Рыцарь умер дважды — страница 72 из 86

И он ― отец в отражении ― истошно кричит.

Кричит от кипящей внутри боли, кричит, сжимая кулаки и захлебываясь. Кричит ― и все зеркала разом разбиваются, громко звеня. Осколки царапают и меня, и стражников, и гладкие паркетины пола. В осколки превращается весь мир.

– Магия… ― Кролик вытирает кровь с губы.

– Магия действительно входит в него… ― вторит Аспид.

Они, не бранясь, ничего не объясняя, хватают меня под руки и ускоряют шаг. Я больше не могу идти сам; волочусь за ними, подобно пьянице, хотя ни разу еще не пил крепкого. Таким ― полумертвым ― меня приводят туда, куда я рвался вчера, к кострам изгнанников. Там, близ небольшой тлеющей груды, толпится круг безмолвных людей. Они не сменили праздничных нарядов, не омыли лиц. Некоторые злы и настороженны, но больше перепуганных.

Мэчитехьо выступает навстречу первым, показывает мне какую-то чашу. Как и стража, он силится что-то до меня донести, но я, ясно слыша, не понимаю. Слово за словом срывается с губ, а я смотрю на куски обугленного мяса, и обрывки ткани, и что-то вроде булыжника с обгоревшими волосами, ― на то, что было моим отцом. Его звали Элиэн Добрая Воля. Я кричал вслед проклятья, когда он уходил. Он избавил меня от своего существования… и забрал с собой все мои желания, все надежды, все непролившиеся Дожди. Взамен ― отдал свое тело, жар, жрущий каждую кость, и венец. Проклятый венец…

Увидев, как я пошатнулся, Мэчитехьо осекается и осторожно берет меня за руки.

– Больно?.. Я знаю. Нужно просто привыкнуть к тому, что отныне по праву твое. Иди сюда. Я облегчу твою…

«Привыкнуть к тому, что отныне по праву твое».

К твоему уродству. К твоим страданиям. К твоей тюрьме.

– ОТОЙДИ ОТ МЕНЯ!

Толкаю в грудь, не причинив вреда: что я против него? Он отступает на шаг и, кажется, снова собирается увещевать меня, протягивает руку. Но слова застревают у него в горле: ведь мгновение назад произошло кое-что еще. Произошло ― и уже непоправимо.

– Не приближайся… ― шепчу я, и он безмолвно, обреченно опускает ладонь, даже не стирая брызг крови с побледневшего лица. Пальцы дрожат, но тут же ― сжимаются в кулак.

Вокруг, совсем рядом, распростерто шесть тел. Молодые воины, видимо, прошедшие этой ночью посвящение.
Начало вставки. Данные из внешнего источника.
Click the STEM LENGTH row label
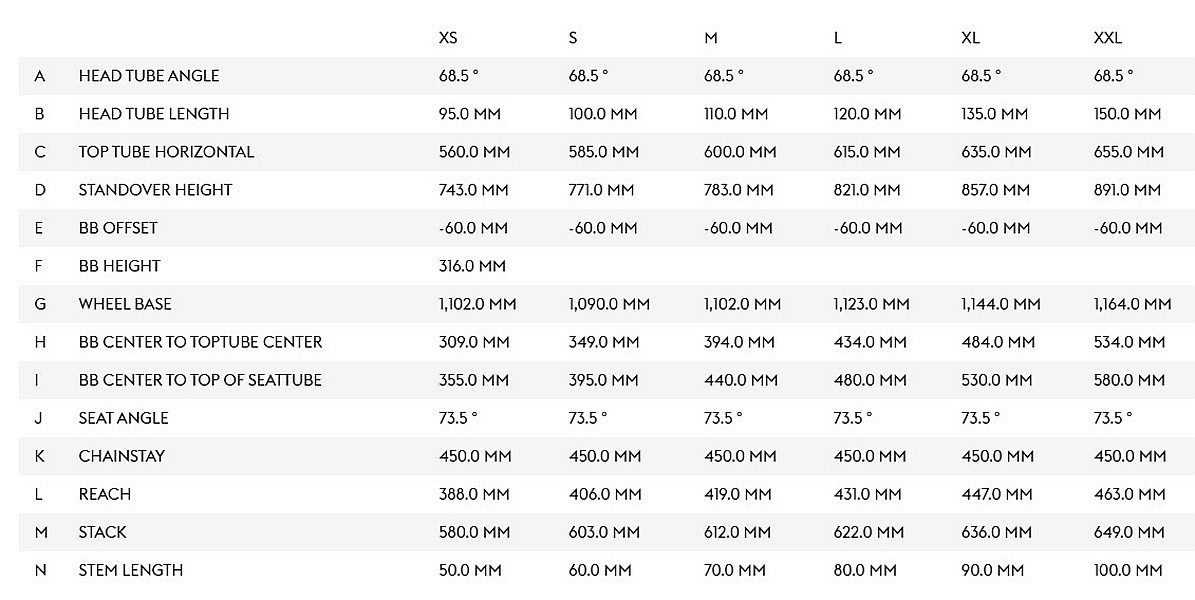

Недвижные. Обезглавленные. Я видел: их черепа лопнули от моего крика, разлетелись, как зеркала. Серые и розоватые подтеки ― на моей одежде, еще больше их на коже и обуви.

– Эйриш.

Во взгляде Мэчитехьо нет гнева. Там такой же ужас, как, наверное, у меня, ― ужас кого-то, за кем захлопнули дверь клетки. Я должен понять это. Должен задаться вопросом, почему. Должен… отозваться. Но я не хочу. Я отступаю и прячусь за стражами, я лихорадочно, непонятно зачем пытаюсь очистить от крови и мозгов рубашку, я бормочу:

– Ты убил отца… убил…

– Эйриш, я…

Он опять шагает вперед, и его одергивают:

– Не приближайся к наследнику, тварь!

Это голос Аспида, последнее, что я слышу. Я наконец лишаюсь чувств, чтобы проснуться ровно через день, разбитым, как прежде, но уже способным двигаться. В Форте к тому времени бушует война. Защищающиеся изгнанники больше не таят свою подлинную мощь. Их мало, но они в разы сильнее нас и в разы злее. Постепенно они становятся захватчиками. Экиланами. И гонят нас все дальше и дальше, отнимая башню за башней.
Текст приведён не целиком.